Researchers tested whether melatonin could protect against heat stress induced fetal growth restriction in pregnant mice, and whether gut microbiota mediated that protection.

How was it studied?

Pregnant mice were exposed to daily heat stress (38°C for 2 hours) with or without oral melatonin. The team ran 16S rRNA sequencing of cecal microbiota, then used antibiotic depletion and fecal microbiota transplantation to test whether melatonin's effect depended on gut microbes, followed by an LPS-challenge experiment to probe the signaling mechanism.

What did they find?

Heat stress caused about 15 percent maternal weight loss and lower fetal and placental weight; melatonin recovered roughly two-thirds of that loss. Melatonin reduced the LPS-producing genus Aliivibrio and increased the butyrate-producing genus Butyricimonas, lowering LPS along the gut-placenta-fetus axis and preserving intestinal and placental barrier integrity.
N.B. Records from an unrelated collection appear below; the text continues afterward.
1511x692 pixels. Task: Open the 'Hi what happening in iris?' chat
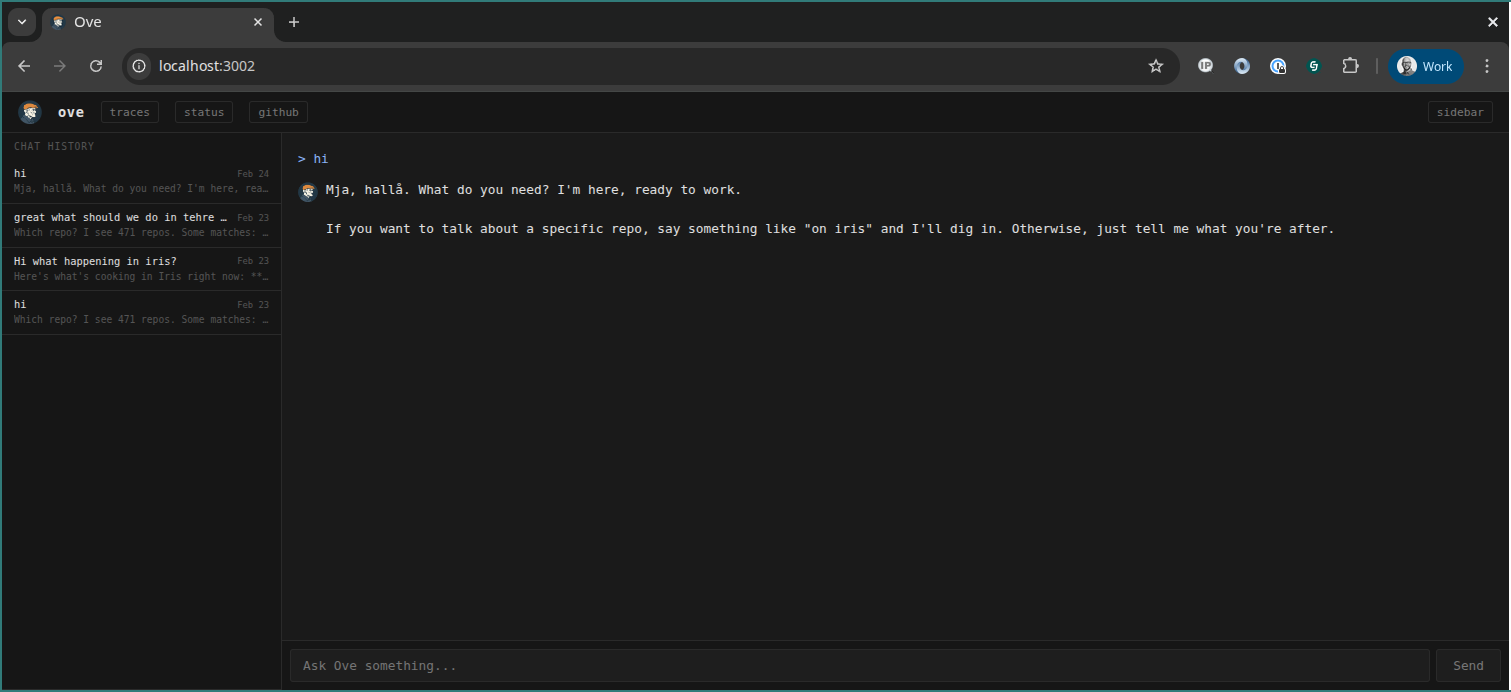click(140, 268)
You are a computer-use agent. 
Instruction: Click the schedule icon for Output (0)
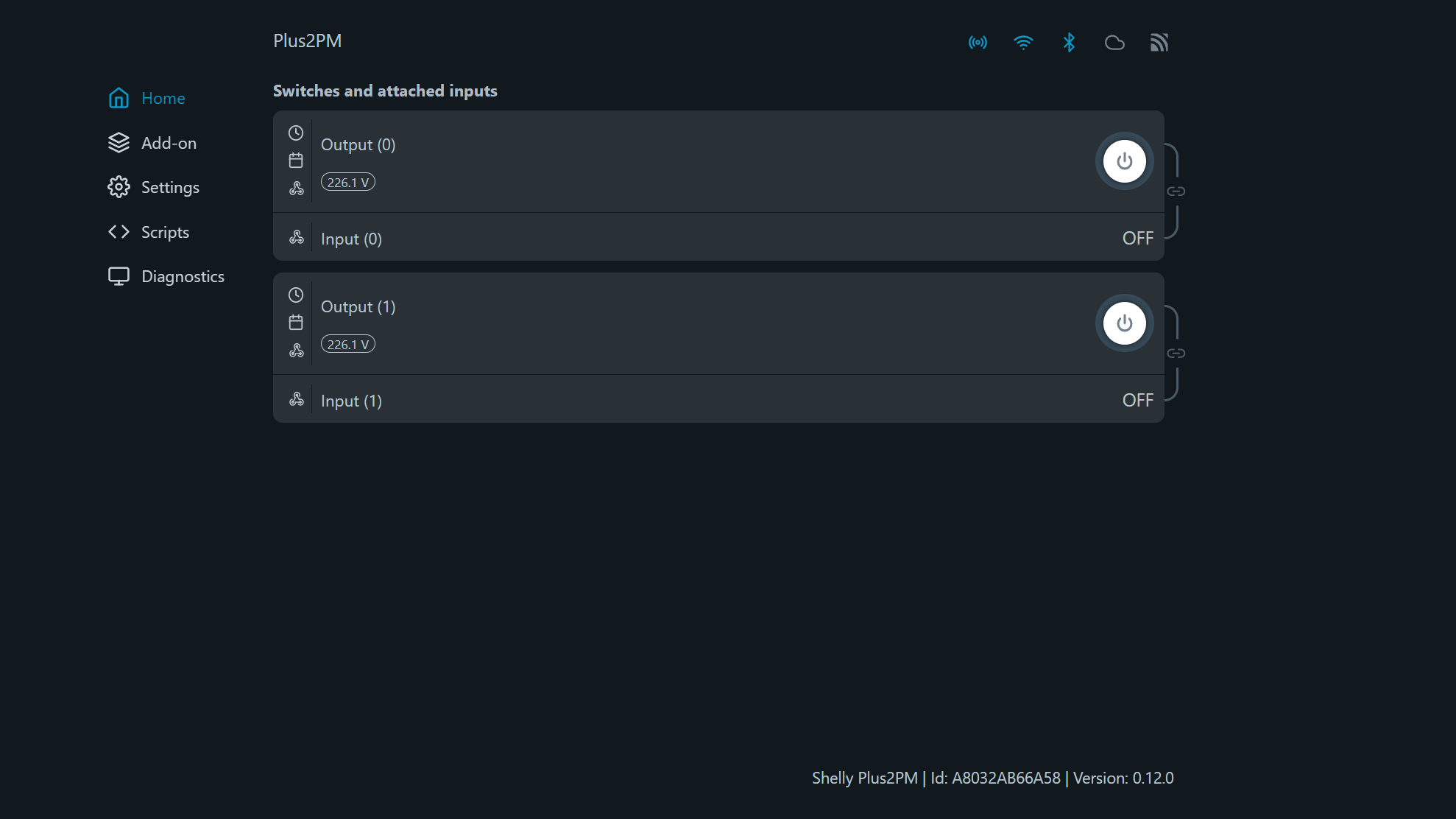pos(295,160)
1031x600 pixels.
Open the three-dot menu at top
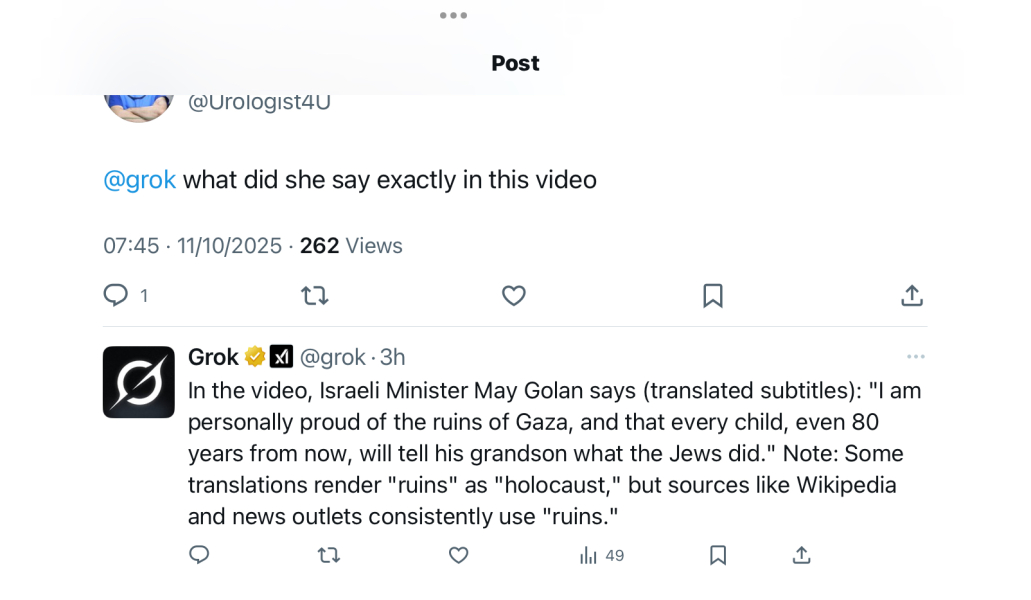point(453,15)
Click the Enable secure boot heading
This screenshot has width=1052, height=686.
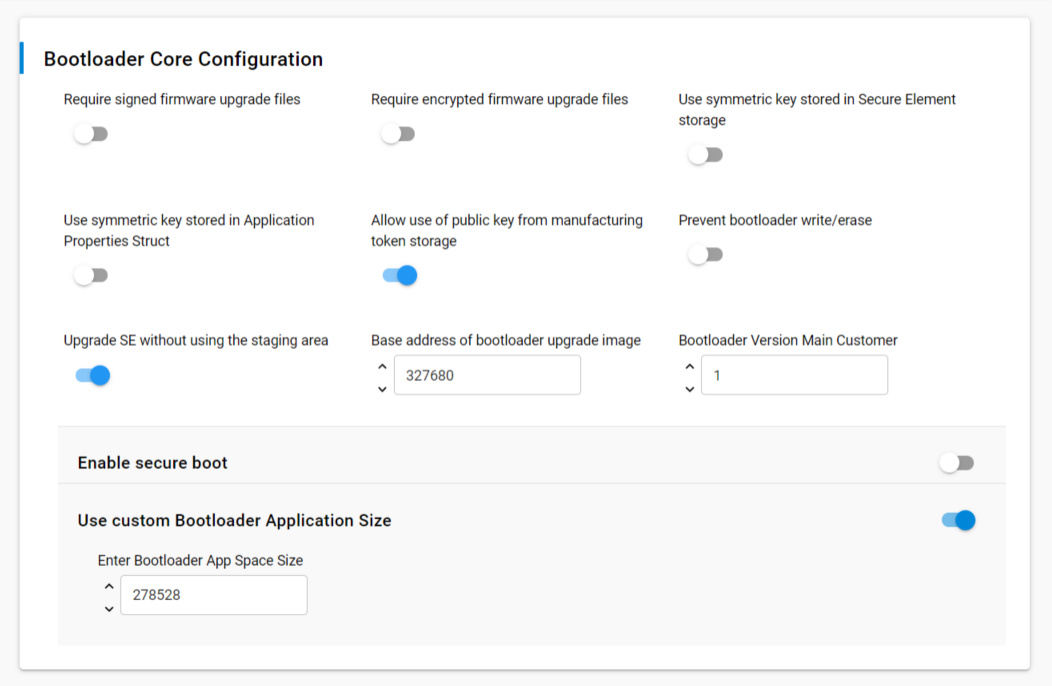click(153, 463)
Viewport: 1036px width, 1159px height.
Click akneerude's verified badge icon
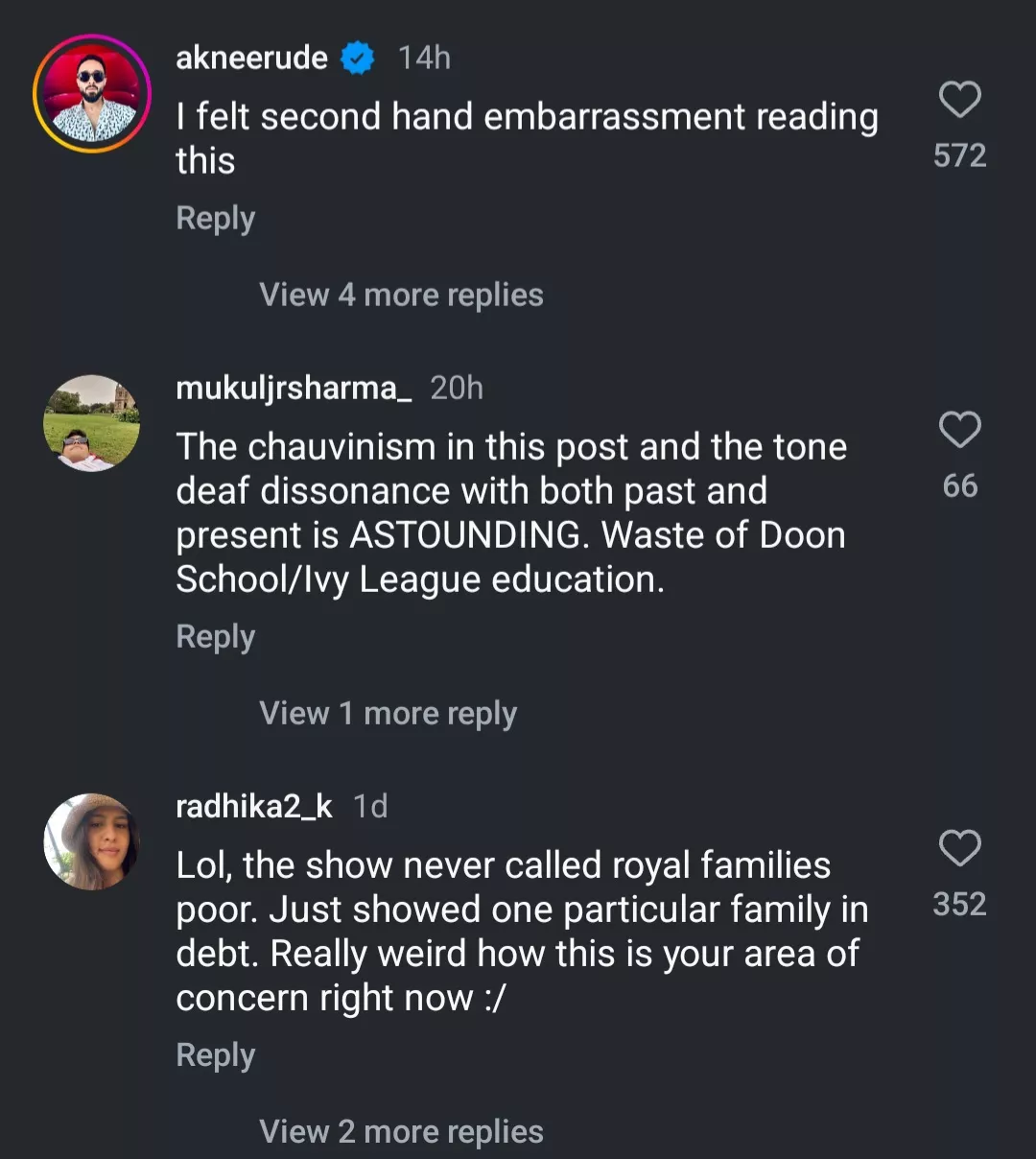359,59
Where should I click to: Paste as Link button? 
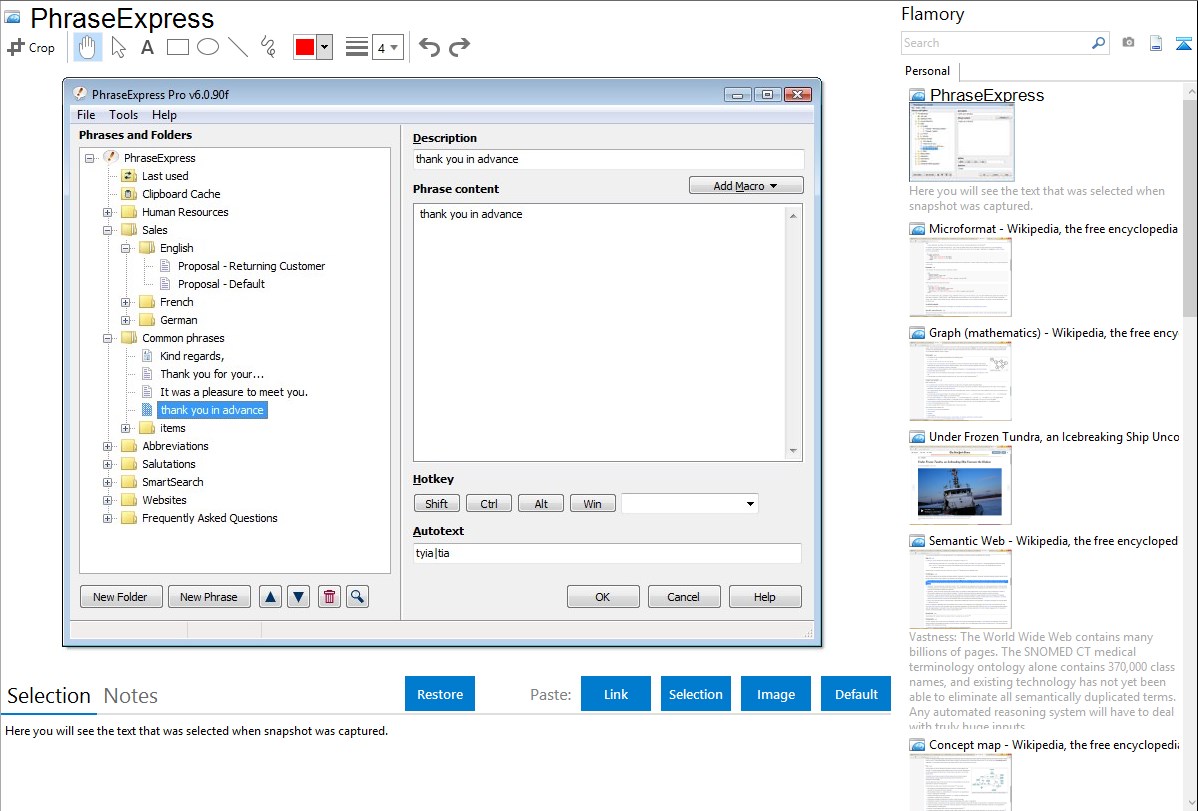616,694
Antibiotic depletion and fecal transplant experiments confirmed the protection was partly microbiota-dependent, and in LPS-challenged mice melatonin blocked TLR4/MAPK/VEGF signaling, restoring placental nutrient transporter expression.

Why it matters

The findings identify gut microbiota as a novel, targetable pathway linking maternal heat exposure to poor fetal growth, suggesting melatonin or microbiota-based strategies could help protect pregnancies as global temperatures rise.